Given task —
Express all of the data below as a numbered list, skipping any blank lines, and leave the pictures out of your answer.

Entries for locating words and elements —
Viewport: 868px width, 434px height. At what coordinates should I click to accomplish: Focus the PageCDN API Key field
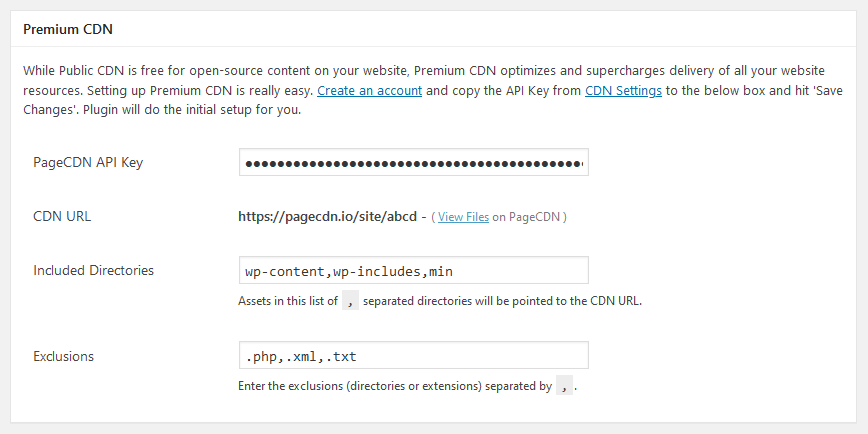click(x=413, y=162)
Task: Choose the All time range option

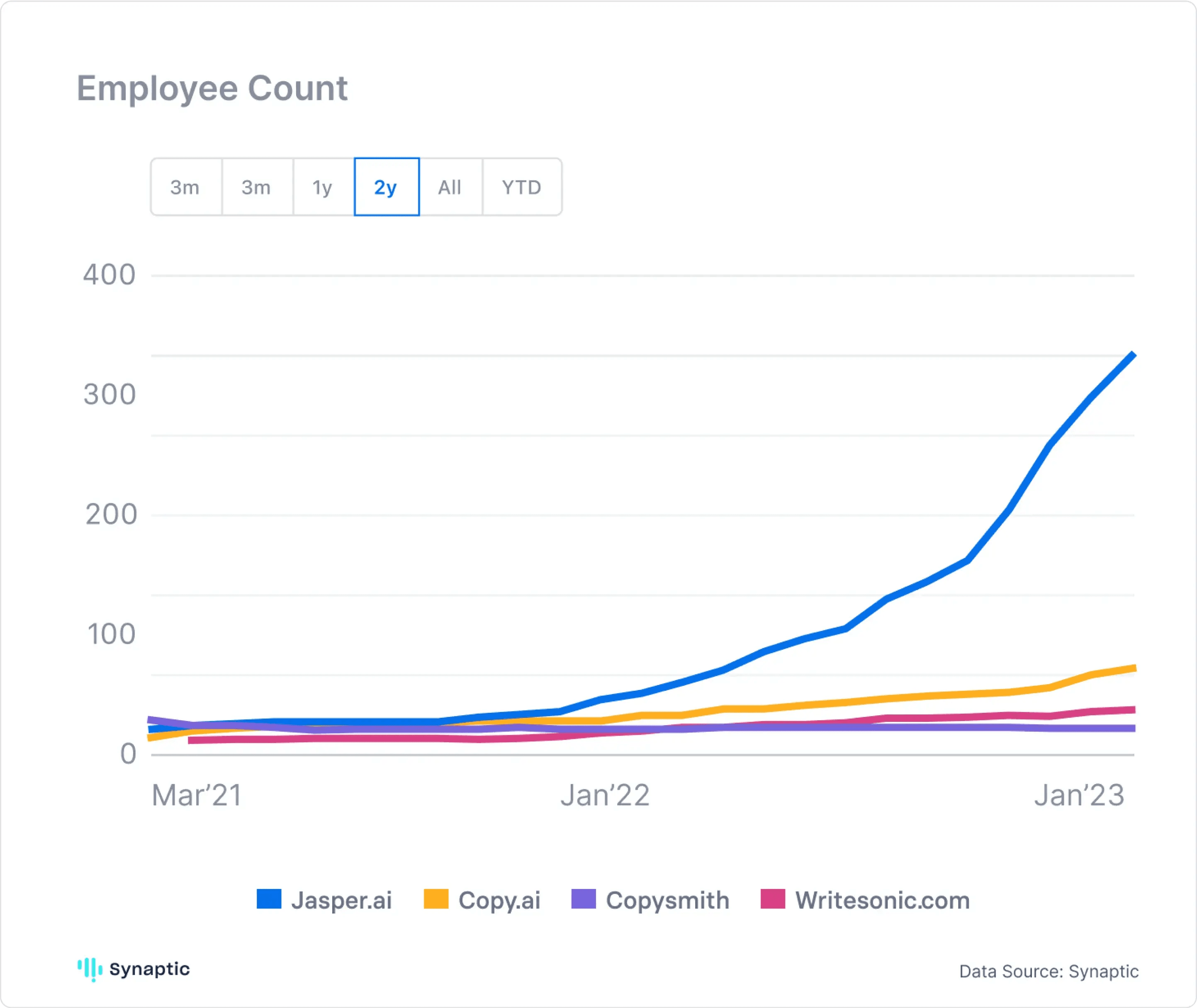Action: [450, 187]
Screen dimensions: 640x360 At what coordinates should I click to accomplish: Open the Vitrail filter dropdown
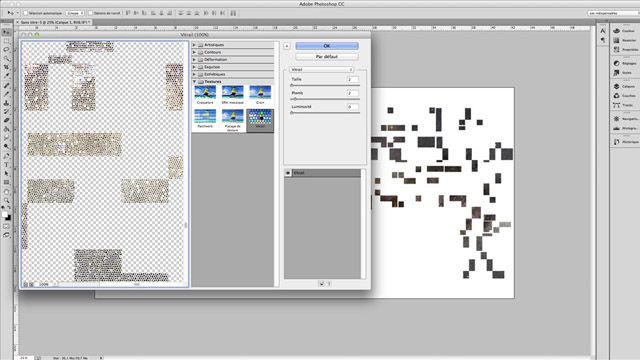click(322, 70)
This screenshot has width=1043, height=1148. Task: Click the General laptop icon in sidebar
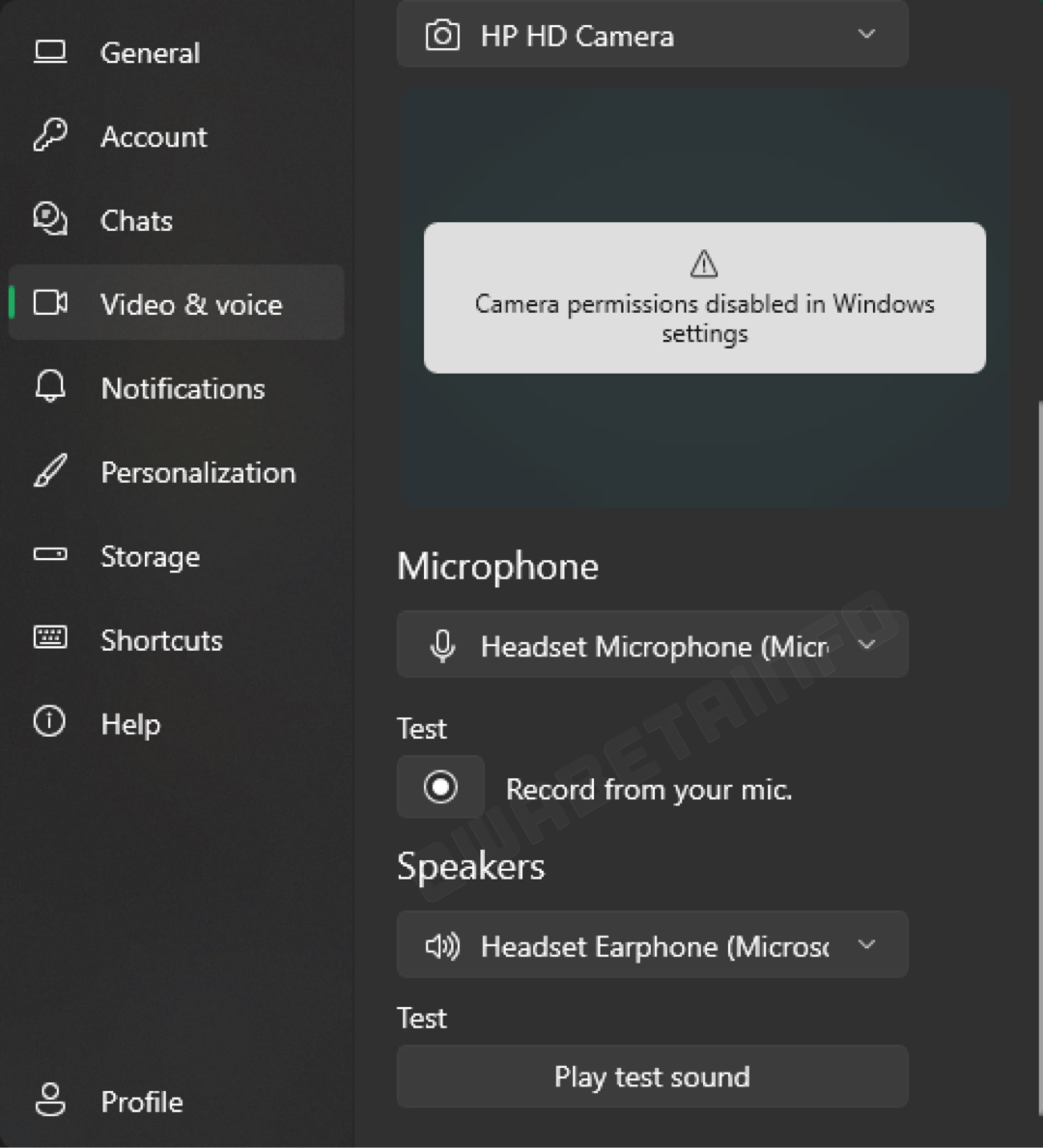coord(50,52)
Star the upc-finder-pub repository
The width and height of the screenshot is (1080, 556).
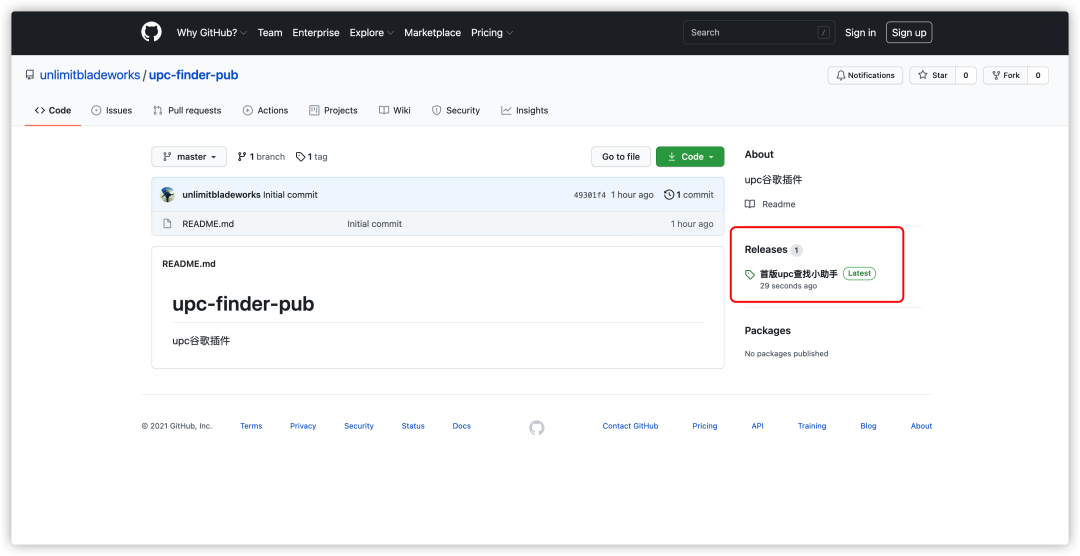[933, 75]
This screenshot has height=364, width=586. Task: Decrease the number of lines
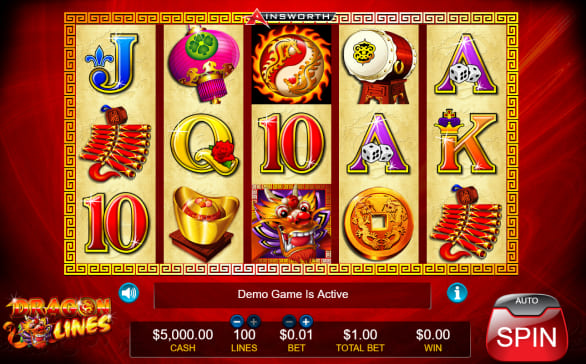click(x=237, y=321)
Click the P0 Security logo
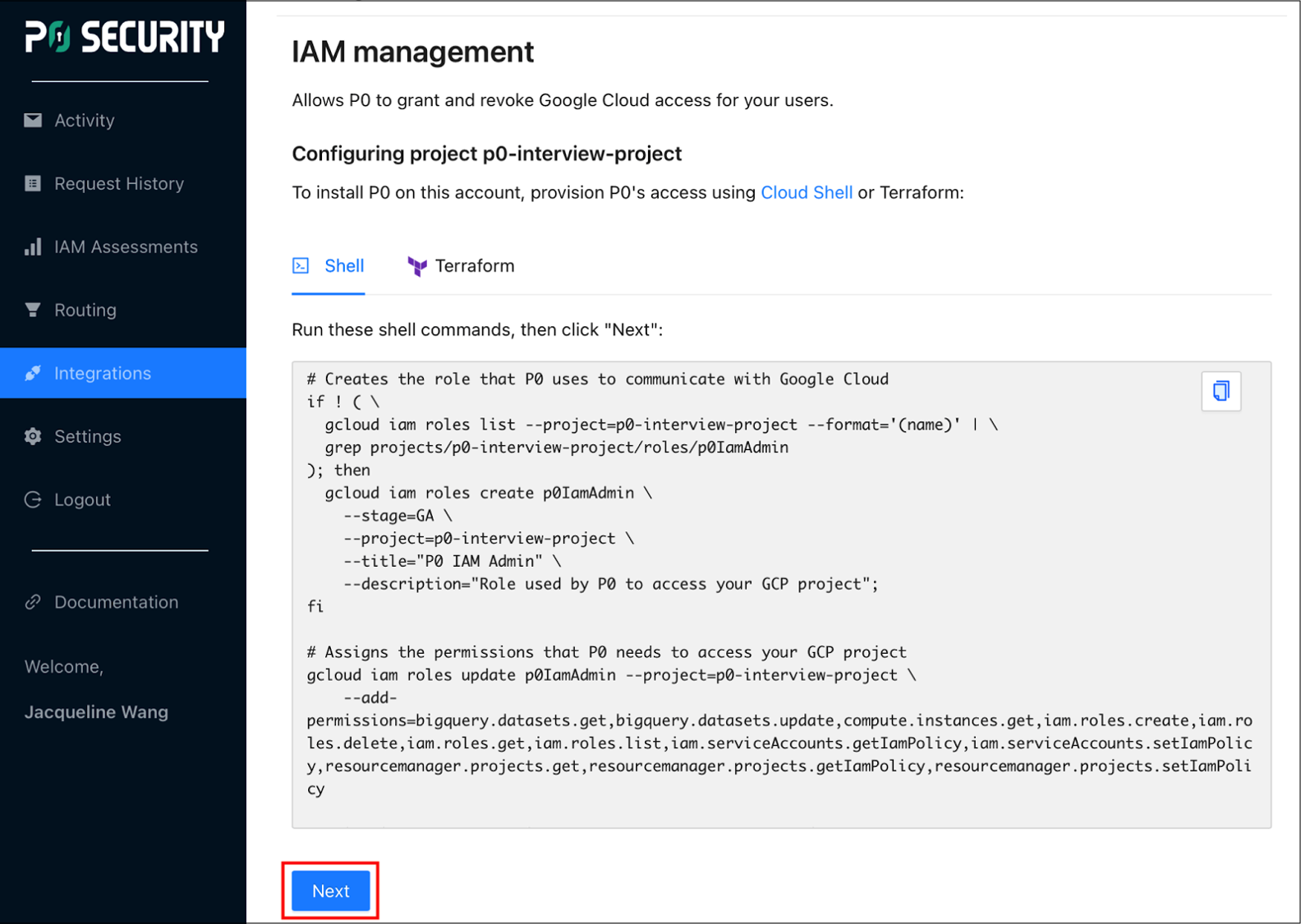This screenshot has height=924, width=1301. tap(124, 38)
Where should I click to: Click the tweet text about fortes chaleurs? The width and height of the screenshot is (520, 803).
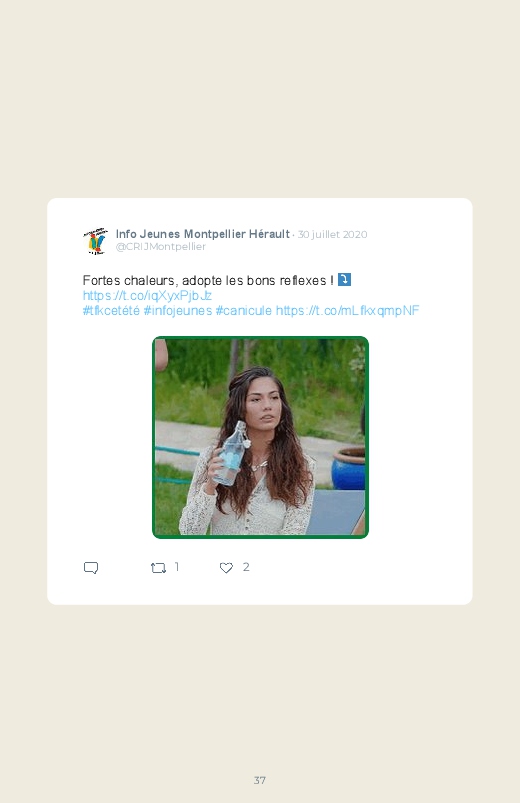(208, 280)
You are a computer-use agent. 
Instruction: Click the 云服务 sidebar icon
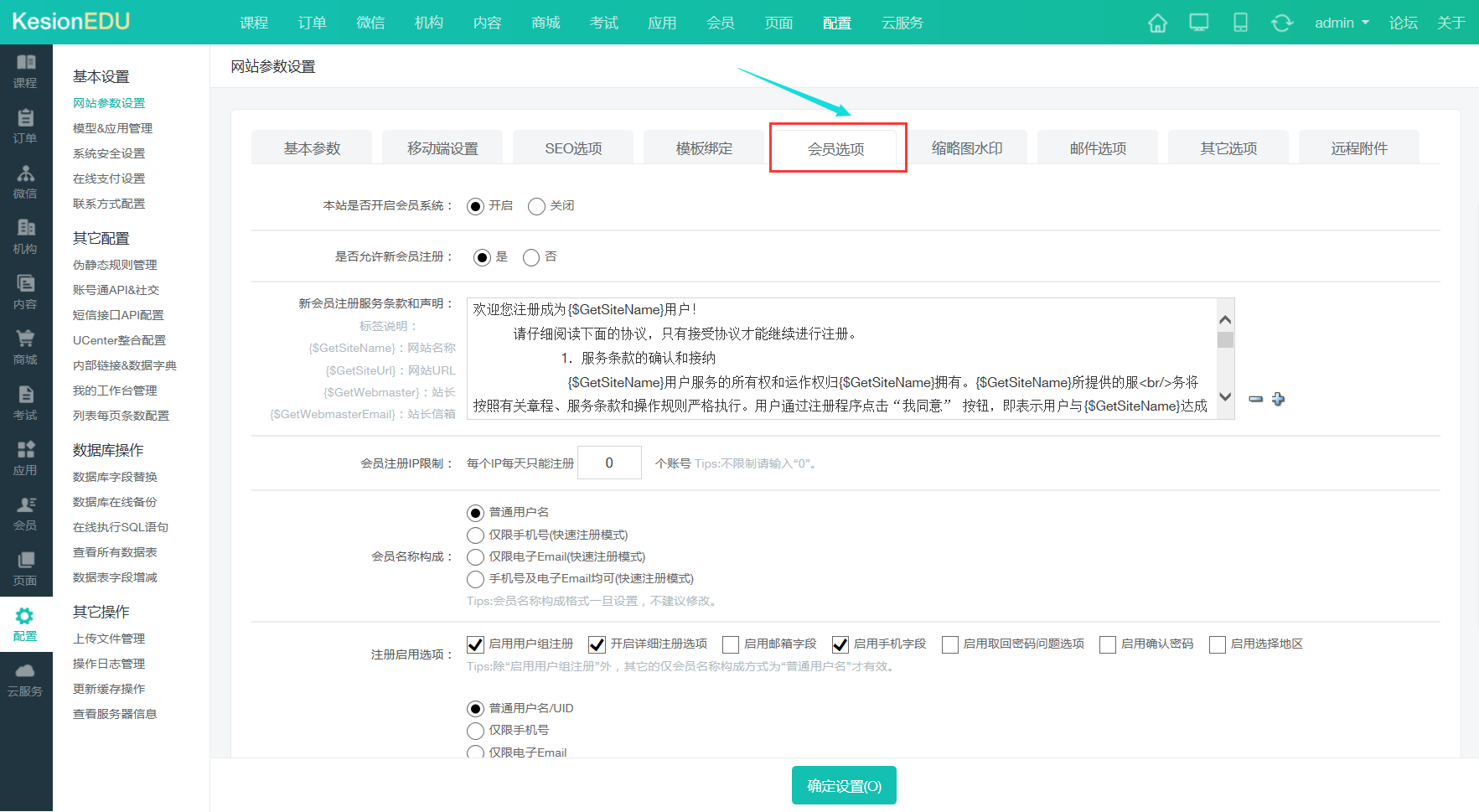pos(26,679)
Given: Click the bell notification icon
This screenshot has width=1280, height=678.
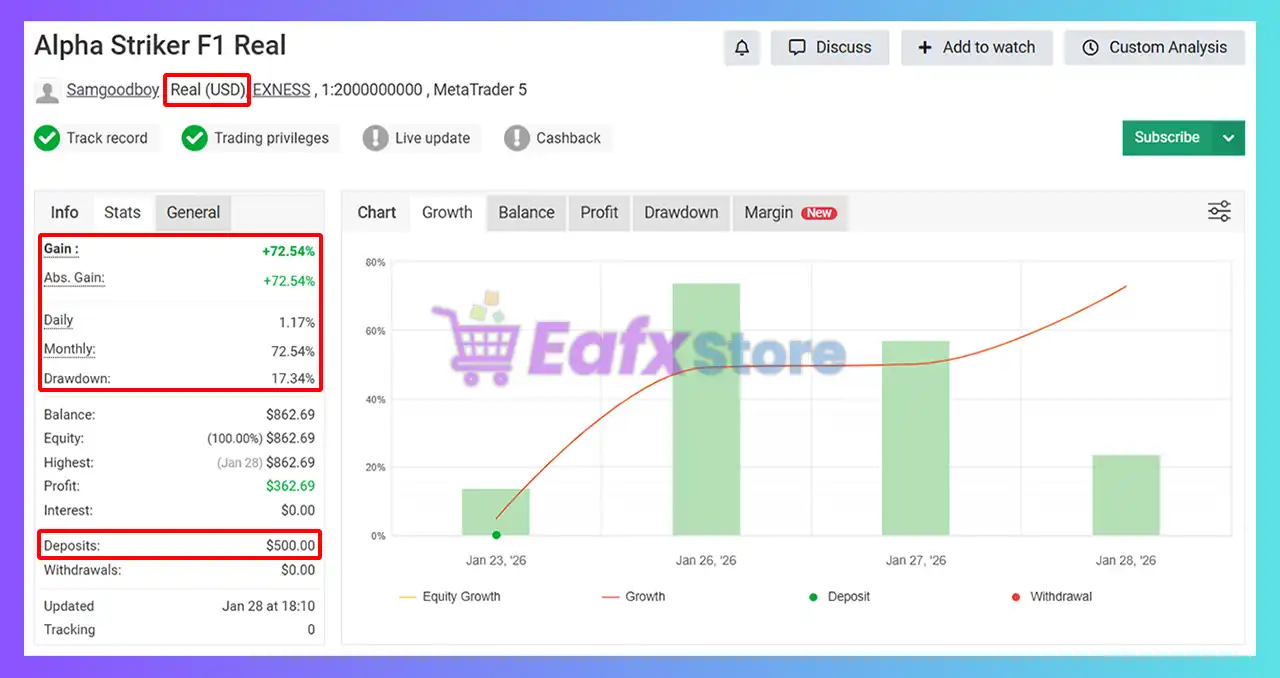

Worked answer —
1. Viewport: 868px width, 434px height. At what coordinates should I click to accomplish: Focus the PageCDN API Key field
2. click(x=413, y=162)
3. Task: Choose the All time range option
4. Action: [450, 187]
5. Screen dimensions: 640x360 At what coordinates should I click to accomplish: Open the Vitrail filter dropdown
6. click(322, 70)
7. This screenshot has width=1043, height=1148. Task: Click the General laptop icon in sidebar
8. coord(50,52)
9. Star the upc-finder-pub repository
10. The width and height of the screenshot is (1080, 556).
11. [933, 75]
12. This screenshot has height=364, width=586. Task: Decrease the number of lines
13. click(x=237, y=321)
14. Click the P0 Security logo
15. This screenshot has height=924, width=1301. tap(124, 38)
16. Where should I click to: Click the tweet text about fortes chaleurs? The width and height of the screenshot is (520, 803).
17. (208, 280)
18. You are a computer-use agent. 
19. Instruction: Click the 云服务 sidebar icon
20. pos(26,679)
21. Given: Click the bell notification icon
22. This screenshot has width=1280, height=678.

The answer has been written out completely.